- **What to work on**: Please repeat exactly the lines below from the one containing "Given: Click the terminal" down to the one containing "The width and height of the screenshot is (956, 664).", both included, and nothing else.

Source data
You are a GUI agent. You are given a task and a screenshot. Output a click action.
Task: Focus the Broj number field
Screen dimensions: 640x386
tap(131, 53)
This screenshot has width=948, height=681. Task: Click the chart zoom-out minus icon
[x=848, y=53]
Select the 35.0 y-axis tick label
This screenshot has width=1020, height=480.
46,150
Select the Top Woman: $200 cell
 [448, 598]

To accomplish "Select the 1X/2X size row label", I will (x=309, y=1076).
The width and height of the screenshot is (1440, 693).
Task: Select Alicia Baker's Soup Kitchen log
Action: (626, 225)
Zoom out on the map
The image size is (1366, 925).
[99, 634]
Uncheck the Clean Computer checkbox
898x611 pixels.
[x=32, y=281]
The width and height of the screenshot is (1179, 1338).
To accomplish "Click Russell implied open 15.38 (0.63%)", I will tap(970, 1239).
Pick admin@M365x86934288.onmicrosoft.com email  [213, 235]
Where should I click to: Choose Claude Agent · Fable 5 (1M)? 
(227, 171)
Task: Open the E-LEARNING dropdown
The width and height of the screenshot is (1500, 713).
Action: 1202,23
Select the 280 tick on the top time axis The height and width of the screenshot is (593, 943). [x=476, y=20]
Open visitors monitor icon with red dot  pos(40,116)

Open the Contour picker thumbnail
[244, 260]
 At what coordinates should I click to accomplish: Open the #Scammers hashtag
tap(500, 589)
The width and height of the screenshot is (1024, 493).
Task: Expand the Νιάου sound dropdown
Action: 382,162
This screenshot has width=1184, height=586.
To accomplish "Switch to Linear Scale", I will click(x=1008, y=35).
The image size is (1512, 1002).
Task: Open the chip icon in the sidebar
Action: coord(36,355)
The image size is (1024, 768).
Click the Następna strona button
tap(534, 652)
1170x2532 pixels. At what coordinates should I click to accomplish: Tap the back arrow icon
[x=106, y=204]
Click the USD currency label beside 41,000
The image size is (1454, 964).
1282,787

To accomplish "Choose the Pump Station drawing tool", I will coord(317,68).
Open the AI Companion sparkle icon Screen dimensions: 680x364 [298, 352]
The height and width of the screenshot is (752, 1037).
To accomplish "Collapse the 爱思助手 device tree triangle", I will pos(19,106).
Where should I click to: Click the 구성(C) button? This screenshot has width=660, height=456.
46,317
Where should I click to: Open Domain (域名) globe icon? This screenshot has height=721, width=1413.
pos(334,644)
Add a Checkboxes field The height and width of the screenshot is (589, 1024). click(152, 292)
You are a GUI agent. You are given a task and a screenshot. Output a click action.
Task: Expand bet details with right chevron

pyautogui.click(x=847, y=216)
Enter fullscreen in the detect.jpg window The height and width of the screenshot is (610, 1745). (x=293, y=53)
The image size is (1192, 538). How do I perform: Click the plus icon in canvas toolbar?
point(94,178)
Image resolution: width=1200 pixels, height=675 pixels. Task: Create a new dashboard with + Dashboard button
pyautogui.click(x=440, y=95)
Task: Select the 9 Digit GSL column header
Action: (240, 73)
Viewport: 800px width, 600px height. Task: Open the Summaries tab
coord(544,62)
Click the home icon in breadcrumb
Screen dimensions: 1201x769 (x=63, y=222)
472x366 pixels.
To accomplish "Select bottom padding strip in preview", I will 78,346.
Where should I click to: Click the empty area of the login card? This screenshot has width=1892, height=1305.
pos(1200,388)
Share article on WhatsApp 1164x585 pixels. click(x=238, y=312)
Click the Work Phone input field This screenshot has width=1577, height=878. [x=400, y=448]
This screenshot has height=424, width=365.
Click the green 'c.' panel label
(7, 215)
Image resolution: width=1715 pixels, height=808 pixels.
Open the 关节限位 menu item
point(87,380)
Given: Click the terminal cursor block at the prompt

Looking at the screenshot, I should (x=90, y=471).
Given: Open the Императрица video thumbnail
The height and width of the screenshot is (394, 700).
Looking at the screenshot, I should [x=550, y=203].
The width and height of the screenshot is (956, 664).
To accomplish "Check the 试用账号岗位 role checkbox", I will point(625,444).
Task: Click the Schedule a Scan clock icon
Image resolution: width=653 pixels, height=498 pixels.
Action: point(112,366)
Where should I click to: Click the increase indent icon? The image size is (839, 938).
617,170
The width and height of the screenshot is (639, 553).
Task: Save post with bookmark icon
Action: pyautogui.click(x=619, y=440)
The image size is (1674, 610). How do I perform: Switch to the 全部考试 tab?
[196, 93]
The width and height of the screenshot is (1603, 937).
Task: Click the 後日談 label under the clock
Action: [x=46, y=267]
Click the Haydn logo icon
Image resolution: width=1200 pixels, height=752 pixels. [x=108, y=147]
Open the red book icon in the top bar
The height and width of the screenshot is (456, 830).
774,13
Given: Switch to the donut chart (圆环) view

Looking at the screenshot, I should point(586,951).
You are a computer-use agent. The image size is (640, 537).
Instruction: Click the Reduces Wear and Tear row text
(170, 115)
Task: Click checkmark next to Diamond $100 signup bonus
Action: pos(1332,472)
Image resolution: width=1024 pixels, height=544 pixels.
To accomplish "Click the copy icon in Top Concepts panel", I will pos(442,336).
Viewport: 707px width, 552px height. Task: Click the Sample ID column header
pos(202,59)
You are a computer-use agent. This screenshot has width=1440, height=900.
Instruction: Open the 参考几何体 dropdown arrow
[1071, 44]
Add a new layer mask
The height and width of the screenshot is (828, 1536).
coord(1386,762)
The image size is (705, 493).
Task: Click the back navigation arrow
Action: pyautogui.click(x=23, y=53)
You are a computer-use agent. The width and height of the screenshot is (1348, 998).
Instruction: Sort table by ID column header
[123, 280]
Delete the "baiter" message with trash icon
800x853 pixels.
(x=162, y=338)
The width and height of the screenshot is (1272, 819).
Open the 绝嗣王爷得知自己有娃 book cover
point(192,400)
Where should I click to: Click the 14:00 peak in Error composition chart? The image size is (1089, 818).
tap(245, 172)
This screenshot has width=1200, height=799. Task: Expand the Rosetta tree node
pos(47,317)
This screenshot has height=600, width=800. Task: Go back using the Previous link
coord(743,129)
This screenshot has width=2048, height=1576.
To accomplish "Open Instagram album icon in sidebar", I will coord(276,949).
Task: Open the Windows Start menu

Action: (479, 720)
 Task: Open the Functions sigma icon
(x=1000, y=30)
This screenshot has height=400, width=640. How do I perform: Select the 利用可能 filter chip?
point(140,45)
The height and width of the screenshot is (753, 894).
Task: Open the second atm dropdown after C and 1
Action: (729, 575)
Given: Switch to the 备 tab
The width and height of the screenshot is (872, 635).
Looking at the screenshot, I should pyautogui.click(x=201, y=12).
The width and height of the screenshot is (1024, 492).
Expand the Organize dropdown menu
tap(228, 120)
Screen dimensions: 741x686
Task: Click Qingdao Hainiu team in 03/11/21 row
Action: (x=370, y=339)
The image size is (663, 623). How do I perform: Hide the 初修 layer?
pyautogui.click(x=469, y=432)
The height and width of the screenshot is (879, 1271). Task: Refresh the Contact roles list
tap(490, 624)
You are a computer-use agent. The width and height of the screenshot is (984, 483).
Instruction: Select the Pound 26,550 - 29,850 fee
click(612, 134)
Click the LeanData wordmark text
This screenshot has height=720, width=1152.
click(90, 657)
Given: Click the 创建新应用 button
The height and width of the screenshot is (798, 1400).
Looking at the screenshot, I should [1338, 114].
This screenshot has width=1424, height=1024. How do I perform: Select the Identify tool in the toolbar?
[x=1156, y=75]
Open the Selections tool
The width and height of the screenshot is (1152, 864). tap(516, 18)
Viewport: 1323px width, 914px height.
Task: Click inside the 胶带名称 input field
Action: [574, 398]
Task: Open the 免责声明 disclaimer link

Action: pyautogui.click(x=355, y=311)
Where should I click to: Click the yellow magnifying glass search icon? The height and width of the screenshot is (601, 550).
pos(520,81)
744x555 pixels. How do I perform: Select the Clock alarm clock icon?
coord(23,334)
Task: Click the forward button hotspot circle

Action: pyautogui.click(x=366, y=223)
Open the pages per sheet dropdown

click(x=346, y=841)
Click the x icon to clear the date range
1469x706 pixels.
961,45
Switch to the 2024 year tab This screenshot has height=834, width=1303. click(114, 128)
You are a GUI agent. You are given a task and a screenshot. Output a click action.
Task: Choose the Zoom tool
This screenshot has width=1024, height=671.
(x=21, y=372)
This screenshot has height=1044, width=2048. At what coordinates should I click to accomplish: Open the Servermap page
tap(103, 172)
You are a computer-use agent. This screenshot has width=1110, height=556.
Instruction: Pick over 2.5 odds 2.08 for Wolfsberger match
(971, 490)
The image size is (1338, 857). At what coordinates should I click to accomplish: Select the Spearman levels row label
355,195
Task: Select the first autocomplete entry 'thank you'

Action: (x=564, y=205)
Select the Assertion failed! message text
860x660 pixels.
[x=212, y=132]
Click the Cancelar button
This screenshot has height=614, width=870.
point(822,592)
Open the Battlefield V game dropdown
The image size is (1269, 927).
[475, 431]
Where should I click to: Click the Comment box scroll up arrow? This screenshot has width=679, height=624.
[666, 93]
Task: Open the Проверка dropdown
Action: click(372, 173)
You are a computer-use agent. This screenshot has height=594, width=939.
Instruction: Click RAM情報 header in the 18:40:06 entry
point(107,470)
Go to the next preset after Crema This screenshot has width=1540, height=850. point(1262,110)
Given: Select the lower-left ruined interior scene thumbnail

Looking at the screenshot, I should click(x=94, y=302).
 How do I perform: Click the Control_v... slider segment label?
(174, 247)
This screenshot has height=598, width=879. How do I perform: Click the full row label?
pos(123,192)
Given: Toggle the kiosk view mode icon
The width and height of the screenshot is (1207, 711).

- **Exercise answer**:
Given: Click the terminal cursor block at the prompt

Looking at the screenshot, I should (x=90, y=471).
Given: Open the Императрица video thumbnail
The height and width of the screenshot is (394, 700).
Looking at the screenshot, I should [x=550, y=203].
The width and height of the screenshot is (956, 664).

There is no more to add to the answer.